For this, I create a line plot showing both the daily AQI and the 5-day average in Santa Barbara County in 2017 and 2018.

Setup

First, I need to download the AQI data. I am accessing the data straight from its its ZIP file link, so I use the pd.read_csv function with the compression='zip' parameter added.

# Load in county level AQI data from 2017 and 2018
aqi = pd.concat([pd.read_csv('https://aqs.epa.gov/aqsweb/airdata/daily_aqi_by_county_2017.zip',
                             compression = 'zip'),
                 pd.read_csv('https://aqs.epa.gov/aqsweb/airdata/daily_aqi_by_county_2018.zip',
                            compression = 'zip')])

Prepare data

Next, I will tidy the data frame by converting the column names to lower snake case, subsetting to Santa Barbara county, and changing the data type of the date column to datetime.

# Convert column names to lower snake case
aqi.columns = (aqi.columns
                  .str.lower()
                  .str.replace(' ','_'))

# Make new data frame containing only AQI data for Santa Barbara County
aqi_sb = ((aqi[aqi['county_name'] == "Santa Barbara"])
          .drop(columns = ['state_name', 'county_name', 'state_code', 'county_code'])
         )

# Convert date column to datetime object and set as the index
aqi_sb.date = pd.to_datetime(aqi_sb.date)
aqi_sb = aqi_sb.set_index('date')

Plot daily AQI against the 5-day average AQI from 2017-2018

Rolling averages make it easy to identify short-term trends by smoothing out daily fluctuations. pandas makes calculating rolling averages very simple with the pandas.DataFrame.rolling() method. Since I already have a datetime column in my dataframe that includes day, I can pass the argument window = '5D' to .rolling() to specify a 5-day window, that I can then chain mean() to get the 5-day average!

# Add new column containing a rolling 5-day AQI average
aqi_sb['five_day_average'] = aqi_sb['aqi'].rolling(window = '5D').mean()

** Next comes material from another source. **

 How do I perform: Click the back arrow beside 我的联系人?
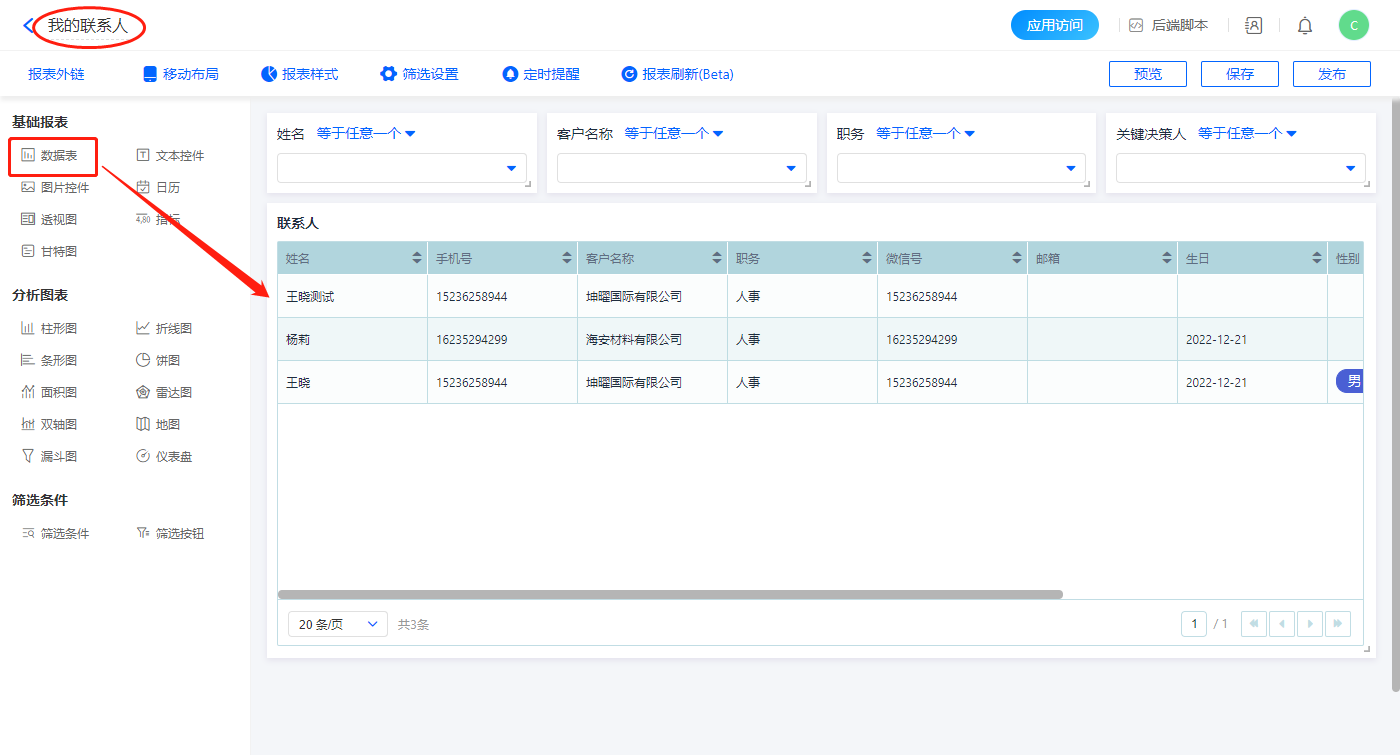(28, 26)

Now, I am ready to create the AQI plot.

Show code for the AQI plot
# Plot daily AQI against 5-day average ----

# Initialize figure
fig, ax = plt.subplots(figsize=(9,5))

# Add daily and 5-day average AQI
aqi_sb.five_day_average.plot(ax=ax, color = 'firebrick', zorder = 3)
aqi_sb.aqi.plot(ax=ax, color = 'cornflowerblue', zorder = 2)

# Add AQI labels for unhealthy levels
ax.axhspan(150, 151.5, facecolor = "dimgrey", alpha = 0.8)
ax.text(x = pd.to_datetime('2017-01-10'), y = 155, s = 'Unhealthy', color = 'dimgrey')
ax.axhspan(200, 202, facecolor = "dimgrey", alpha = 0.8)
ax.text(x = pd.to_datetime('2017-01-10'), y = 205, s = 'Very Unhealthy', color = 'dimgrey')
ax.axhspan(300, 301, facecolor = "dimgrey", alpha = 0.8)
ax.text(x = pd.to_datetime('2017-01-10'), y = 305, s = 'Hazardous', color = 'dimgrey')

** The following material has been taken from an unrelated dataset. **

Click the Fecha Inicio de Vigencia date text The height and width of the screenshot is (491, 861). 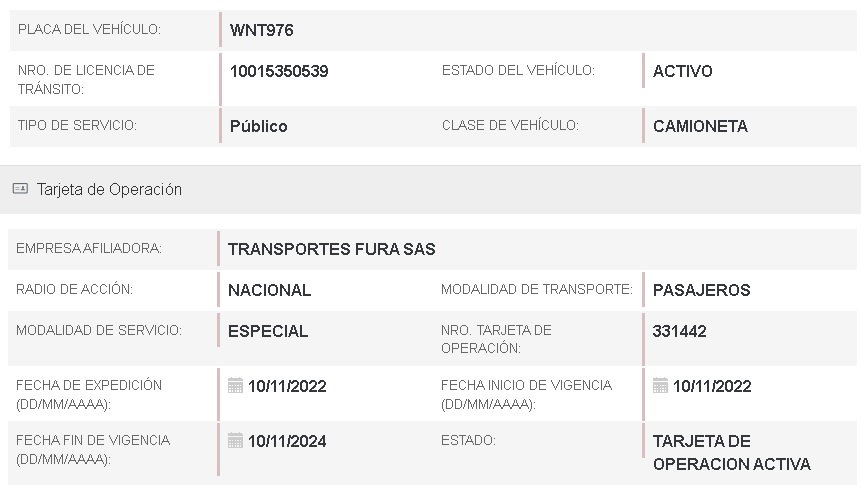[712, 386]
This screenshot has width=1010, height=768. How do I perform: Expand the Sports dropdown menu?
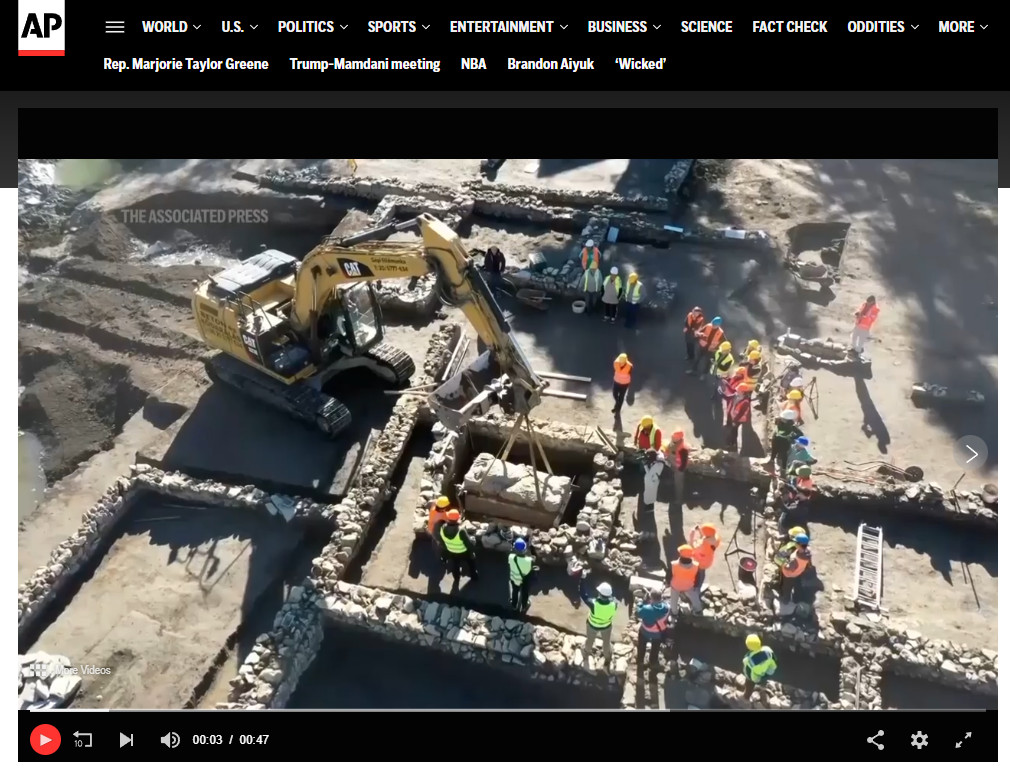pyautogui.click(x=398, y=27)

# Update axis labels and title
plt.xlabel('Date')
plt.ylabel('AQI')
plt.title('AQI during the 2017 Thomas Fire in Santa Barbara County')

# Add legend
ax.legend(labels = ['5-day average AQI', 'Daily AQI'])

# Add label indicating the Thomas Fire
ax.axvline(x = pd.to_datetime('2017-12-01'), color = 'dimgrey', linestyle = 'dashed')
ax.text(x = pd.to_datetime('2017-08-25'), y = 255, s = 'Thomas Fire', color = 'dimgrey')

# Update grid lines
ax.grid(axis = 'y', linewidth = 0.2)

plt.show()

Conclusion

For this analysis, I bring my newly aquired skills working with tabular and spatial data in Python together to visualize the impact of the 2017 Thomas Fire on Santa Barbara county. Using false color imagery, I highlight the burn scar. Then, I use daily AQI data to create a plot that accompanies the burn scar map.